-- What you should do --
Begin at the line below that has "Spesso Jada Fire" and stop after the line that has "Presentazione: il bottino film". Please restate only those lines, word for word.

-- Source information --
• • • • •
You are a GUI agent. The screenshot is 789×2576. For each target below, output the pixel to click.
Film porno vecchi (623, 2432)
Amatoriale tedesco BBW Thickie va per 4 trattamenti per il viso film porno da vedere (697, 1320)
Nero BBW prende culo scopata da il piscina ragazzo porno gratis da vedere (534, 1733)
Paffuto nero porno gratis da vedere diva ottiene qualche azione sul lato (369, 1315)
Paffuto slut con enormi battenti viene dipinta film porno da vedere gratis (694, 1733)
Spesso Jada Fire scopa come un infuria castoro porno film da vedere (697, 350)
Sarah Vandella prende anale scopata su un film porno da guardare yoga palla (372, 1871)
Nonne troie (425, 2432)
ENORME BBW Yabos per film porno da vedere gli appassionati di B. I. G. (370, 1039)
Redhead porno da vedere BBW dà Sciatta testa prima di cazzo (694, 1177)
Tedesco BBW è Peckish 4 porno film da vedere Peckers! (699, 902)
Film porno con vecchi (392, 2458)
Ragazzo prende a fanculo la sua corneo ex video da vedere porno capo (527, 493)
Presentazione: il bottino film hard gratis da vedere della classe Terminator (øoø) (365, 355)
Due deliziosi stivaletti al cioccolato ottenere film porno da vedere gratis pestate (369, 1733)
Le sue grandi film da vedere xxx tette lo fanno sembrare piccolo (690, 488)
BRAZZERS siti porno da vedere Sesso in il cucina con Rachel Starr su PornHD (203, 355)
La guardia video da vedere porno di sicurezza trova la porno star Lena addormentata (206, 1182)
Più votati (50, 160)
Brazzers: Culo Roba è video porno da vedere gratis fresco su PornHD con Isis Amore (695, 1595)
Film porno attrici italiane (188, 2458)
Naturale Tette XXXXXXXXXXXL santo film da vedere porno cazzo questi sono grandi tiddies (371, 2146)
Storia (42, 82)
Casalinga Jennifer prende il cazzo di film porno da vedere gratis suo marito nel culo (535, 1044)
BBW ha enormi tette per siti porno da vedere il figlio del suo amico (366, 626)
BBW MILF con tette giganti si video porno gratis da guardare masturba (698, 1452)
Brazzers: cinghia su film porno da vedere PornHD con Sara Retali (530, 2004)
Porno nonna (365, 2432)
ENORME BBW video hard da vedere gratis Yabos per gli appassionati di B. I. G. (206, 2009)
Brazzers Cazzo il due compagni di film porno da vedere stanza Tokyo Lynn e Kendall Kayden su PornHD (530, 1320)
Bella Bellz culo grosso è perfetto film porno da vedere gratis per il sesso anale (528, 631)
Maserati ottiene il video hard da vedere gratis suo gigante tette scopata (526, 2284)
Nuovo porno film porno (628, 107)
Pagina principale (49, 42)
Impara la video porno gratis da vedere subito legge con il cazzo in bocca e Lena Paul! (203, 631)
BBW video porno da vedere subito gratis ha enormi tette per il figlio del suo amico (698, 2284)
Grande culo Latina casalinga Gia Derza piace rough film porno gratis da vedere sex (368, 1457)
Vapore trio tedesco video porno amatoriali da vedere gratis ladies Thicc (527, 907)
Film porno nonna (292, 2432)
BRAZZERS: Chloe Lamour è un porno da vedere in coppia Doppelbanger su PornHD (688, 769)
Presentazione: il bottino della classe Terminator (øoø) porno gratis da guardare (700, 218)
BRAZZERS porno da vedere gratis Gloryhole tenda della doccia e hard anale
• • • • •
-- Expected answer --
Spesso Jada Fire scopa come un infuria castoro porno film da vedere (697, 350)
Sarah Vandella prende anale scopata su un film porno da guardare yoga palla (372, 1871)
Nonne troie (425, 2432)
ENORME BBW Yabos per film porno da vedere gli appassionati di B. I. G. (370, 1039)
Redhead porno da vedere BBW dà Sciatta testa prima di cazzo (694, 1177)
Tedesco BBW è Peckish 4 porno film da vedere Peckers! (699, 902)
Film porno con vecchi (392, 2458)
Ragazzo prende a fanculo la sua corneo ex video da vedere porno capo (527, 493)
Presentazione: il bottino film hard gratis da vedere della classe Terminator (øoø) (365, 355)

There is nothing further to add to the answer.